Data to process:
= Beginning of Section =
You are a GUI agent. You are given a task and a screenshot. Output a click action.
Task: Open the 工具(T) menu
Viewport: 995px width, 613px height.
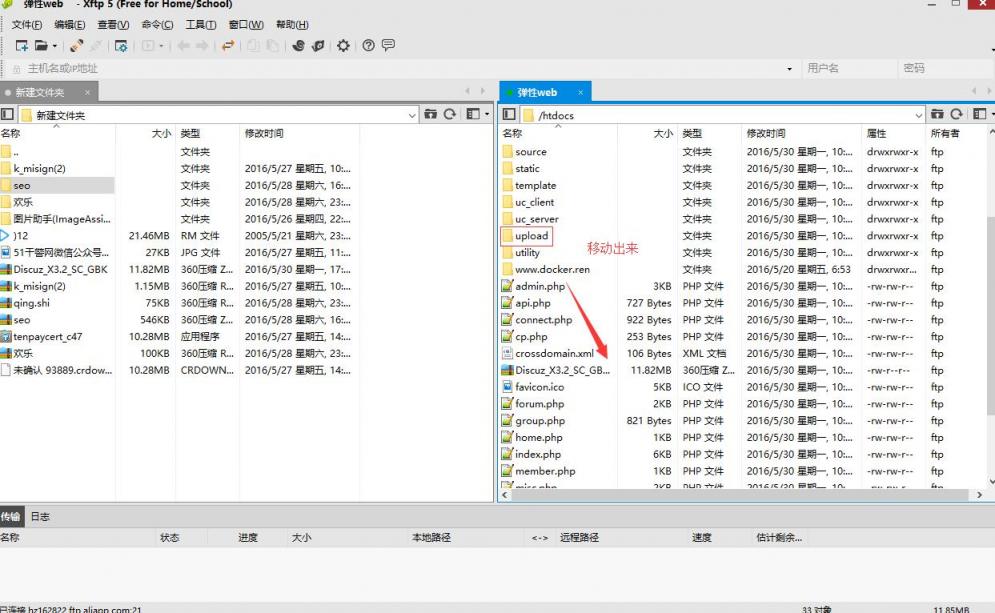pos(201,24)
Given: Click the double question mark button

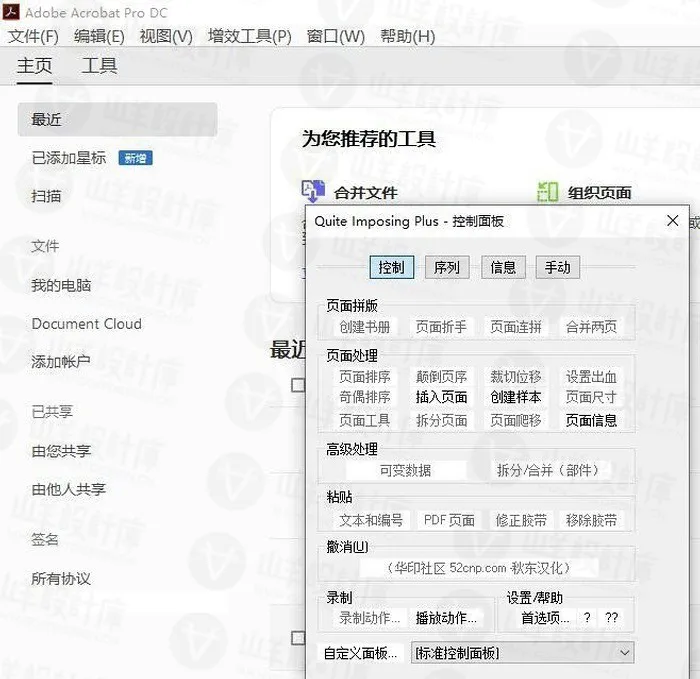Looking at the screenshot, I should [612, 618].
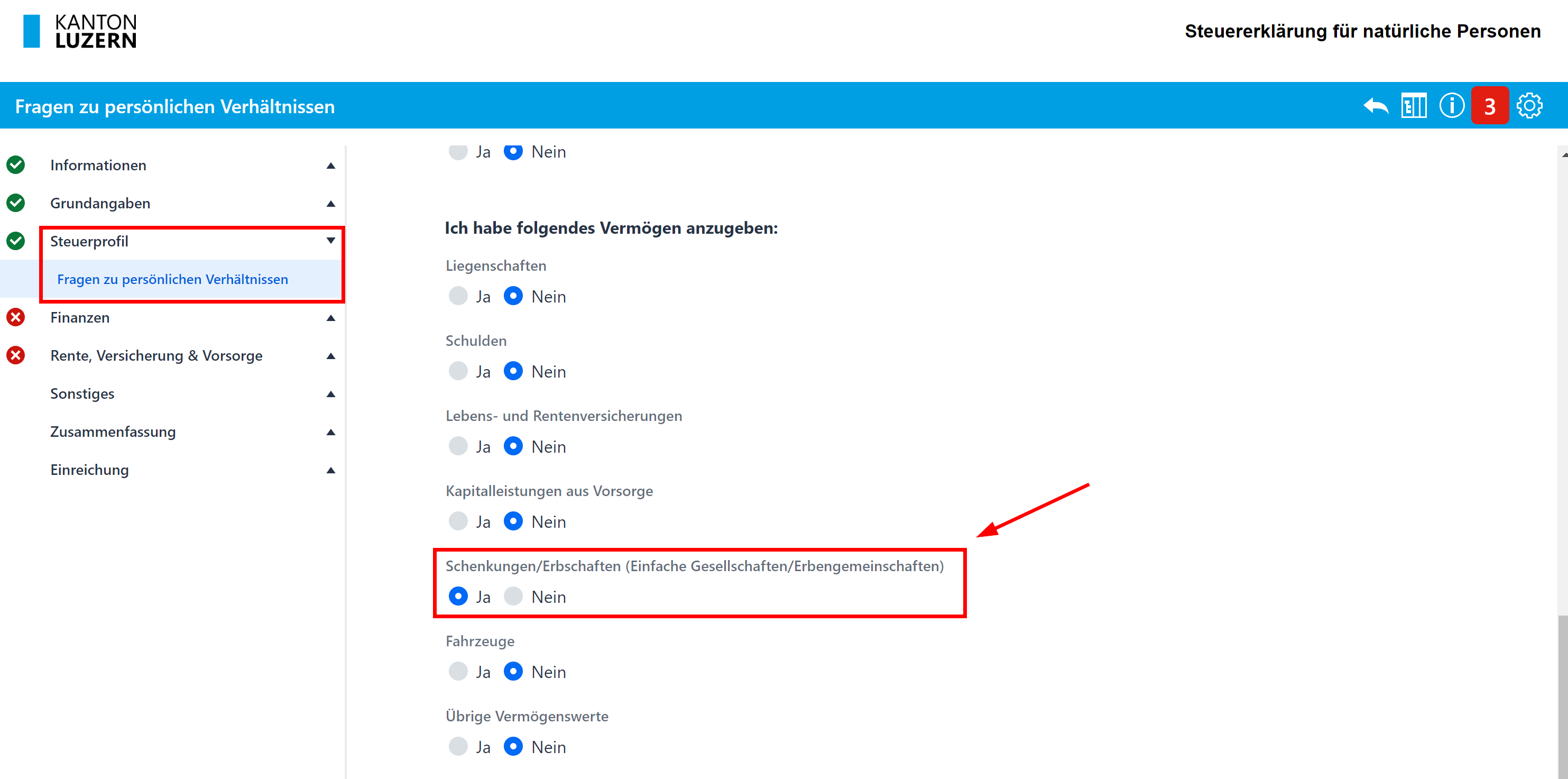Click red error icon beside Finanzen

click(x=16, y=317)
= End of Section =
= Beginning of Section =
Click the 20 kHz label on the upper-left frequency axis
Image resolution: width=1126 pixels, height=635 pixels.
= End of Section =
Starting at the line that has "Click the 20" and ending at the line that has "Image resolution: width=1126", please write out the lines above exactly, leaving out all others.

The answer:
Click the 20 kHz label on the upper-left frequency axis
Image resolution: width=1126 pixels, height=635 pixels.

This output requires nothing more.